From roosters and robot faces to beaded corn cobs and shadowy self-portraits, each stone expressed how she felt after her treatments. “I felt like it was a healthy distraction for me after my radiation treatments. It was a very meditative process. I was in the now, and only focused on being able to paint that stone. It was very calming.”
Corrine also kept a sort of diary in the from a blog, “This Art Life: C-Central.” In her own uninhibited words, and photos of the stones, she helps readers to understand what she went through, hopefully inspiring them to find comforting expression of their own.
“Writing the blog meant I had do some research on the treatment process, and it helped me understand my feelings and not be frightened of them,” she said. “Everything I experienced made me think I had something to say about how I felt, and the reason I wrote about it on the blog is treating it like a diary. I also was hoping people would read it, gain some courage from it, and get some ideas.”

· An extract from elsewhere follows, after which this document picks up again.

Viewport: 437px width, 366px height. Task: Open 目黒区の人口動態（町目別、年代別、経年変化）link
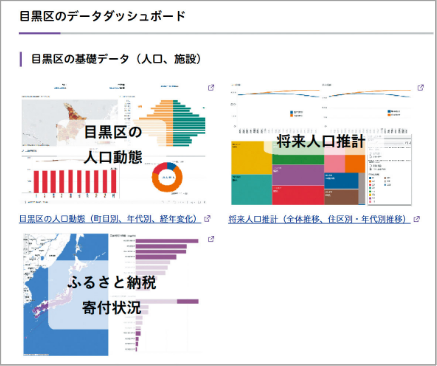pos(110,219)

After 33 treatments and as many painted stones, Corrine has been cancer-free since June of 2016. She will continue with a regimen of mammograms every six months and medication to help prevent a recurrence.
Her experience is certainly one of hope, strength, and artistic expression, giving life to what can be a frightening and painful process. Sometimes the scariest part is the unknown and remembering that you need to be good to yourself.
“What helped me is that I talked to a woman who’d gone through the same thing. Just hearing about the process and the steps helped me not be so frightened,” she said. “Talking to other patients can help, and each treatment doing something nice for yourself. Also, I think it’s important to tell your friends and family how they can help you.”